On September 2, 2020, IRS released Notice 2020-68, providing Q&A guidance on (among other things) issues for qualified retirement plans under the Setting Every Community Up for Retirement Enhancement Act of 2019 (SECURE Act). On August 20, 2020, DOL released a proposed rule establishing requirements for (required) registration of “pooled employer plans” (PEPs, also known as open multiple employer plans or Open MEPs) under the SECURE Act, providing a new Form PR for that purpose.
In this article we (very) briefly review IRS’s guidance and DOL’s proposed rule.
Of general significance to plan sponsors, IRS Notice 2020-68 includes guidance with respect to new rules under SECURE for qualified birth or adoption distributions and participation of long-term, part-time employees in 401(k) plans.
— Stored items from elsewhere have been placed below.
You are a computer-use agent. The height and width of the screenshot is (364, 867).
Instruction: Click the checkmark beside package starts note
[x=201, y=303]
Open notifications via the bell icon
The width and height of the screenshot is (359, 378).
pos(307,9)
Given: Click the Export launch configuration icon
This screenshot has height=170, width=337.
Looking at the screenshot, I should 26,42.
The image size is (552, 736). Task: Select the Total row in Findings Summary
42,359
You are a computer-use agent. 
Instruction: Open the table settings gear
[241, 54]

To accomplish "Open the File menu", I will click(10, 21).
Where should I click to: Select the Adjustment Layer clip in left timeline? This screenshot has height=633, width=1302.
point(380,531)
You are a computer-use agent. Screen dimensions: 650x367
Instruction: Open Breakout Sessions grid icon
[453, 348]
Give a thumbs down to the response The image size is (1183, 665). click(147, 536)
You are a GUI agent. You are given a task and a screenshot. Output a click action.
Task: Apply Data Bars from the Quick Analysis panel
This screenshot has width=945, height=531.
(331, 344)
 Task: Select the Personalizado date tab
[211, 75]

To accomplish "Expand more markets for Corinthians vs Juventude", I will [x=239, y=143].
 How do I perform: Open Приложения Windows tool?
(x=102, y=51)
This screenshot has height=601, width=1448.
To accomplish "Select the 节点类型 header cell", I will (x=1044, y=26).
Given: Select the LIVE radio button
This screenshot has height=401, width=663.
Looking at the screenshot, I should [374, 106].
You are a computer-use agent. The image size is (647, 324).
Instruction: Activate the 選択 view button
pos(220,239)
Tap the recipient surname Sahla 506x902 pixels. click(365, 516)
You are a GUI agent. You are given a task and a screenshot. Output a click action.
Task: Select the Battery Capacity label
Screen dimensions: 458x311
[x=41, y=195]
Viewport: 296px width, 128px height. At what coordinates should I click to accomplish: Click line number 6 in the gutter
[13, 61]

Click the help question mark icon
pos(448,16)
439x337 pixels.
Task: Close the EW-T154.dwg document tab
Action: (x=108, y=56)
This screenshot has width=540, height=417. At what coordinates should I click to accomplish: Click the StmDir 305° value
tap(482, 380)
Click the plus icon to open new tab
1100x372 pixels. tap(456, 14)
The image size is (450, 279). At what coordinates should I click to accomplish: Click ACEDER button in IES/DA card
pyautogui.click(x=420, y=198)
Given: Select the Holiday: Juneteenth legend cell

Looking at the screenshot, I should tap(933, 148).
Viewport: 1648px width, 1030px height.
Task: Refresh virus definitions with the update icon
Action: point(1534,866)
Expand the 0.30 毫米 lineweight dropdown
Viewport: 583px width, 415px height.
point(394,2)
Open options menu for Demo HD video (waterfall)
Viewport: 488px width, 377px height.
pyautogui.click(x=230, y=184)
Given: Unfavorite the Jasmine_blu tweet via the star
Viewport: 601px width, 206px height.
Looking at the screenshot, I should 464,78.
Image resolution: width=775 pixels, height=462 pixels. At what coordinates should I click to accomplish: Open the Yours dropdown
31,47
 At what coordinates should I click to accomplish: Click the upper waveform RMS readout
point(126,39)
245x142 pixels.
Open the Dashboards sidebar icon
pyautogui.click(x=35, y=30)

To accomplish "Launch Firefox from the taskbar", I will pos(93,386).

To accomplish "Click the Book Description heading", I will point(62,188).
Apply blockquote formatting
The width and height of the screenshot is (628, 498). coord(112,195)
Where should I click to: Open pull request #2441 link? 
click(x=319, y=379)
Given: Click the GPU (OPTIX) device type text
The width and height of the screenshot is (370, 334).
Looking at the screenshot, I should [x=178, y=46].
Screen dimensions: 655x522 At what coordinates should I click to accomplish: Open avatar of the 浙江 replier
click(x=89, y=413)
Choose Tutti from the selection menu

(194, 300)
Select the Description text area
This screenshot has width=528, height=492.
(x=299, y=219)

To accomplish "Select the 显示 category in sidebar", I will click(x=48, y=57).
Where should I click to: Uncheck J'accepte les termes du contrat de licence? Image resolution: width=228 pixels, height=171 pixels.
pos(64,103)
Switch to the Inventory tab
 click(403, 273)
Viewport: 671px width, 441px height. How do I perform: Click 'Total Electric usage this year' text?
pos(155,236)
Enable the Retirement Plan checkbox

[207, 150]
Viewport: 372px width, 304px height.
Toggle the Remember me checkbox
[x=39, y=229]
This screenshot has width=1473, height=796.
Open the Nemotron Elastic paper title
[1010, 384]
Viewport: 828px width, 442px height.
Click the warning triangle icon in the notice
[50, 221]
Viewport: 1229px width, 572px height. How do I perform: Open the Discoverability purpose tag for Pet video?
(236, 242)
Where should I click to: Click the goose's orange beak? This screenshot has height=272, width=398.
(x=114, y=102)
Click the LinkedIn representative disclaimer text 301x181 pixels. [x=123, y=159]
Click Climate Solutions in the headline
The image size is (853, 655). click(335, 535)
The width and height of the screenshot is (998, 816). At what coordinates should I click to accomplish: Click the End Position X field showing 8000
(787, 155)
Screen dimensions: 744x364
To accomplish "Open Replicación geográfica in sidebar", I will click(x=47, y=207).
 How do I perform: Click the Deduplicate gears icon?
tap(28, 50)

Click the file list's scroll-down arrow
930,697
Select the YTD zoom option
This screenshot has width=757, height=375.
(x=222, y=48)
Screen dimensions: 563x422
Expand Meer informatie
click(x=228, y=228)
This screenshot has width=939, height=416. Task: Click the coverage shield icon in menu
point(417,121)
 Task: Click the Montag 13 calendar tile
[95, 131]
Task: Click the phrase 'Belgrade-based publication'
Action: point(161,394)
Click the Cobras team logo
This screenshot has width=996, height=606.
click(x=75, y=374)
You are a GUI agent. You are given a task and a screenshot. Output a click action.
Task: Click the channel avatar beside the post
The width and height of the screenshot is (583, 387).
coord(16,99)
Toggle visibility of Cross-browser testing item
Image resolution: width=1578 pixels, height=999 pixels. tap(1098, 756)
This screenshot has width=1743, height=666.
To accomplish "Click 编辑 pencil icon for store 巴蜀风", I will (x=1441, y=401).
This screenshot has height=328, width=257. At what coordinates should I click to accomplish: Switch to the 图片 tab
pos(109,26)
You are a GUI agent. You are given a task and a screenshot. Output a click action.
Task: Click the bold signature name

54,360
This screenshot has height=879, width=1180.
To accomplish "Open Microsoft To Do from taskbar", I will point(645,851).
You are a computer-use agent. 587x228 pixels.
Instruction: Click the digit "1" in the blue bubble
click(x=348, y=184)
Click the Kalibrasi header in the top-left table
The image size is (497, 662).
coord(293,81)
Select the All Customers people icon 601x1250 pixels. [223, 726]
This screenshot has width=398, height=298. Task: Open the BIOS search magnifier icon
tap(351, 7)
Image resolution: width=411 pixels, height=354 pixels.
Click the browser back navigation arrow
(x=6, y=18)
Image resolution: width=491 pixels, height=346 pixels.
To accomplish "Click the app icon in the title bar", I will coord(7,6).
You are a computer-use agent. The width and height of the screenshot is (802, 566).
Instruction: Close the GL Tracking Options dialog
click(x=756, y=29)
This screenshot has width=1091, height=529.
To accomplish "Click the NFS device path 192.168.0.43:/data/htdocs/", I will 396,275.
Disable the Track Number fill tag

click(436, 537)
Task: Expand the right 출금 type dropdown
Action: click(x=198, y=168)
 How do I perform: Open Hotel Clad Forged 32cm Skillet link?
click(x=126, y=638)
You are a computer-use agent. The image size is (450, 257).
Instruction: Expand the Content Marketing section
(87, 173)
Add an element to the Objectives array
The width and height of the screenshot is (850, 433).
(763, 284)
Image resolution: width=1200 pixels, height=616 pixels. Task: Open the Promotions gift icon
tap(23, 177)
Qualified birth or adoption distributions
A qualified birth or adoption distribution is a distribution of up to $5,000 from any plan other than a defined benefit plan made during the 1-year period beginning with the child’s date of birth or legal adoption. The child’s name, age, and the Taxpayer Identification Number must be included on the taxpayer’s tax return.
Generally, under SECURE, a qualified birth or adoption distribution is not subject to the 10% early distribution tax but is subject to income tax and does not violate 401(k) distribution restrictions. Eligible adoptees include individuals under age 18 and those not physically or mentally capable of self-support but does not include the child of the taxpayer’s spouse.
In a two-parent family, each parent may receive up to $5,000 with respect to a single child and may receive with up to $5,000 for each child in multiple births, e.g., $5,000 for each of two twins (for a total of $10,000).
A plan is not required to permit qualified birth or adoption distributions, but a taxpayer taking a “non-birth or adoption distribution” from such a plan may, if the distribution qualifies, receive qualified birth or adoption distribution treatment.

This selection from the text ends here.